Only in crop mode, if you resample it, it's not RAW anymore. Having said that, you might grep Prores 'RAW' via HDMI and an Atomos.


----------



## TheSalvatore (Jul 16, 2021)

koenkooi said:


> Only in crop mode, if you resample it, it's not RAW anymore. Having said that, you might grep Prores 'RAW' via HDMI and an Atomos.


I don't get what you're saying. 
What I'm trying to say is that since 8K Raw is possible, but how many of us would really make full use of 8K Raw? So might as well give us 4K Raw instead so at least we have more flexibility.


----------



## armd (Jul 16, 2021)

I'm still waiting for a "major" update for the R5 for stills users. THERE HAVEN'T BEEN ANY!


----------



## Dragon (Jul 16, 2021)

TheSalvatore said:


> I don't get what you're saying.
> What I'm trying to say is that since 8K Raw is possible, but how many of us would really make full use of 8K Raw? So might as well give us 4K Raw instead so at least we have more flexibility.
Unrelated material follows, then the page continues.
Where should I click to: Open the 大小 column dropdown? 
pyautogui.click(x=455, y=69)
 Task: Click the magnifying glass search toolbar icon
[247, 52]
What he is saying is that 4k HQ is internally downsampled from the 8k image and thus is processed and no longer a raw image. It would be feasible for the camera to provide 5k raw from the APS-c mode, and that would be pretty cool, but short of a crop on APS-c, there is no way to produce a 4k raw file. Raw means data directly from pixels.


----------



## Rzrsharp (Jul 17, 2021)

What I want after half year of using R5
1) Able to assign a button to turn on/off EVF. My R5 was always turned on by the proximity sensor accidently when I carrying it on my back or side.
2) A button to switch between tracking and fixed AF (preselected).
3) Able to set the shoulder LCD to positive. I wonder who really likes the ugly negtive LCD.
4) Improve the MF guide especially in macro photography.
5) Able to turn of SD card.Currently , camera will switch to SD card if I take out and put back CFExpress card (which is default) for card reader. This is very annoying.1st it does it without my knowledge, 2nd, it causes problem when you need speed.
6) Able to assign a button to turn ON OFF wifi / bluetooth like how a Canon Flash does.
7) ES fps settings

what I wish,
1) Better M/S performance under 1/400s, less shutter shock.
2) Better performance of R5 Images on DPP. DPP is way too slow.


----------



## FrenchFry (Jul 17, 2021)

Rzrsharp said:


> What I want after half year of using R5
> 1) Able to assign a button to turn on/off EVF. My R5 was always turned on by the proximity sensor accidently when I carrying it on my back or side.
> 2) A button to switch between tracking and fixed AF (preselected).
> 3) Able to set the shoulder LCD to positive. I wonder who really likes the ugly negtive LCD.
> ...


Please reach out to Canon directly with your requests, some of which are quite popular. The more Canon hears the same requests, the more likely they are to prioritize them.


----------



## Toglife_Anthony (Jul 17, 2021)

FrenchFry said:


> Please reach out to Canon directly with your requests, some of which are quite popular. The more Canon hears the same requests, the more likely they are to prioritize them.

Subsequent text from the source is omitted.